European bourses (STOXX 600 +0.3%) are modestly firmer across the board, paring some of the pressure seen in the prior session but with gains capped ahead of today’s key risk event, US CPI. European sectors hold a positive bias. Tech takes the top spot, with the chip sector boosted after NVIDIA (+5.0% pre-market) said it will resume H20 AI chip shipments to China. Telecoms is pressured by post-earning losses in Ericsson (-2.4%).
Top European News
- BoE is announcing a „package of measures designed to maintain stability in the financial sector while offering new growth opportunities for mid-sized banks and building societies.”.
- Incoming ECB member Radev says any further steps should remain firmly data dependent; I share the view that the threshold for additional rate cuts should remain high”.
- UK Chancellor Reeves says under new reforms, banks will send investment opportunities to savers with cash sitting in low interest accounts for the first time. Govt will allow long term asst funds to be held in stocks and shares ISAs next year
FX
- DXY is giving back some of Monday’s gains in quiet trade as markets await crucial CPI data for June. Core M/M CPI is expected to pick up to 0.3% from 0.1% with the Y/Y rate seen rising to 3.0% from 2.8%. The release will be parsed for any evidence that Trump’s tariff policy is adding to price pressures in the US. DXY briefly made its way onto a 98 handle, matchings Monday’s best at 98.12.

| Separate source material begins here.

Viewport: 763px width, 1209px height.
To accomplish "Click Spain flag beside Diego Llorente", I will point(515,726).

- EUR is firmer vs. the broadly weaker USD as markets await any material breakthrough in US-EU trade negotiations. On which, WSJ reports that the EU has drawn up retaliatory tariffs for US goods in the event a trade deal is not reached with aircraft and booze among the imports targeted. Elsewhere, it was reported that the ECB is to discuss a more negative scenario next week than previously envisaged in June after Trump’s latest tariff threat, but is still seen as holding rates at the meeting. German ZEW data showed a better-than-expected improvement for the expectations and current conditions components but failed to have any sway on EUR. Elsewhere, French political risk could be a focus later today with French PM Bayrou to outline a plan to narrow France’s deficit; will likely lead to calls for a vote of no confidence.

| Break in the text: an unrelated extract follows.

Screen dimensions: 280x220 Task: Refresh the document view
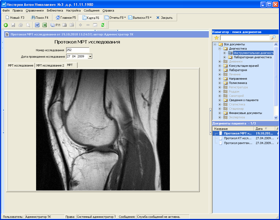(103, 25)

- JPY flat vs. the USD, halting a recent run of declines. Yen traders are still trying to assess the likelihood of an imminent US-Japan trade deal. Yen traders will also be mindful of the movements in the back-end of the Japanese curve, which, in part, has been supported by expectations of looser fiscal policy by Japan as a result of this weekend’s election. USD/JPY ventured as high as 147.88 overnight before fading upside.
- GBP is a touch firmer vs. the USD and flat vs. the EUR. Newsflow surrounding the UK have been quiet at the start of the week given the UK has already secured a trade agreement with the US. However, newsflow is set to pick up with Mansion House text releases from BoE Governor Bailey and Chancellor Reeves due at 21:00BST today.
- Antipodeans are both towards the top of the G10 leaderboard on account of the bounce back in risk sentiment seen today. Both also digested mixed tier-1 data releases from China in which GDP figures for Q2 and Industrial Production in June topped forecasts, but Retail Sales and Fixed Assets Investments disappointed, while House Prices were varied and continued to contract.
- CAD is a touch softer vs. the USD in the run up to Canadian inflation metrics (coincides with the US release). As it stands, the BoC is currently on pause and avoiding forward guidance with the central bank taking a meeting-by-meeting due to economic uncertainty.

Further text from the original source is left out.